This disclosure relates generally to the field of wellbore construction. More specifically, the disclosure relates to methods for detecting and/or predicting well pressure control events.


Drilling wellbores through subsurface formations includes suspending a “string” of drill pipe (“drill string”) from a drilling unit or similar lifting apparatus and operating a set of drilling tools and rotating a drill bit generally disposed at the bottom end of the drill string. The drill bit may be rotated by rotating the entire drill string from the surface and/or by operating a motor disposed in the set of drilling tool. The motor may be, for example, operated by the flow of drilling fluid (“mud”) through an interior passage in the drill string. The mud leaves the drill string through the bit and returns to the surface through an annular space between the drilled wellbore wall and the exterior of the drill string. The returning mud cools and lubricates the drill bit, lifts drill cuttings to the surface and provides hydrostatic pressure to mechanically stabilize the wellbore and prevent fluid under pressure disposed in certain permeable formations exposed to the wellbore from entering the wellbore. The mud may also include materials to create an impermeable barrier (“filter cake”) on exposed formations having a lower fluid pressure than the hydrostatic pressure of the mud in the annular space so that mud will not flow into such formations in any substantial amount.

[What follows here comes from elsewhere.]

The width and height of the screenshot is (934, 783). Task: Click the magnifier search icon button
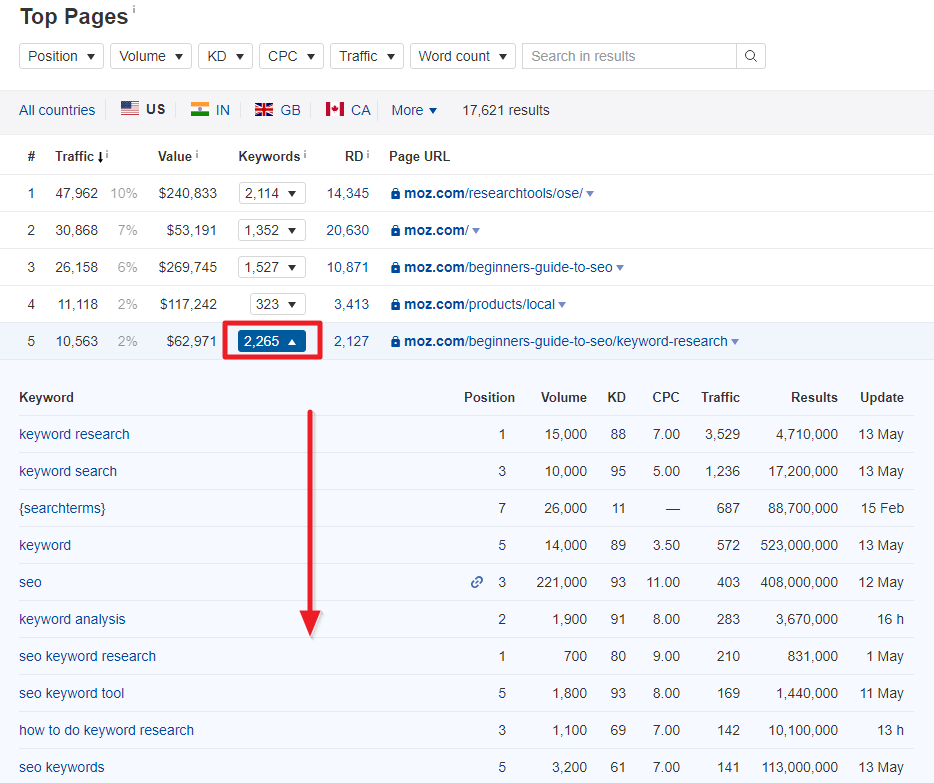pos(751,56)
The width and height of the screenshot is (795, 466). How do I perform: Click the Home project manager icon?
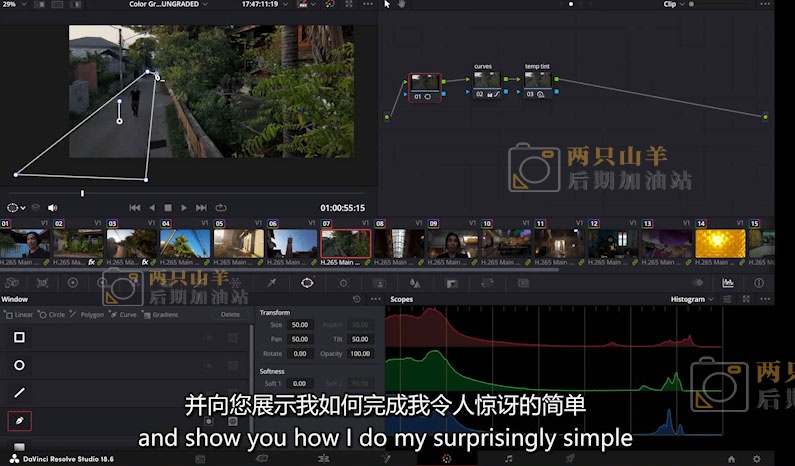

An important element in such wellbore drilling is monitoring the volume of fluid (or its corresponding flow rate) that actually returns from the wellbore compared with the amount and/or rate at which mud is pumped into the wellbore. In a related manner, monitoring the volume of fluid in the wellbore during “tripping” operations to account for the volume of drill string inserted into the well or withdrawn from the wellbore is also important. The importance of the foregoing two comparisons is that imbalances in volume and/or flow rates into and out of the wellbore have been known to correspond to what will be termed “pressure control events.” Such events may include, for example, influx of fluid into the wellbore from one or more exposed formations; loss of fluid into one or more formations; and/or mechanical collapse of the wellbore.


Methods known in the art for evaluating well pressure control events during wellbore operations are described for example, in U.S. Pat. No. 6,820,702 issued to Niedermayr et al.


SUMMARY

A method according to one aspect for identifying and predicting well pressure control events includes pumping fluid into a wellbore and collecting fluid returning from the wellbore. A first parameter related to a rate of flow of fluid pumped into the wellbore is measured. A second parameter related to a rate of flow of fluid out of the wellbore is measured. The first and second parameters and selected properties of the fluid are used to calculate an equivalent density of the fluid during pumping (ECD) and when pumping is stopped (ESD). An alarm when at least one of the following occurs: ECD is at least equal to a fracture pressure of at least one formation in the wellbore, ESD is at most equal to a fluid pore pressure of at least one formation in the wellbore, and ESD is at most equal to a collapse pressure of the wellbore.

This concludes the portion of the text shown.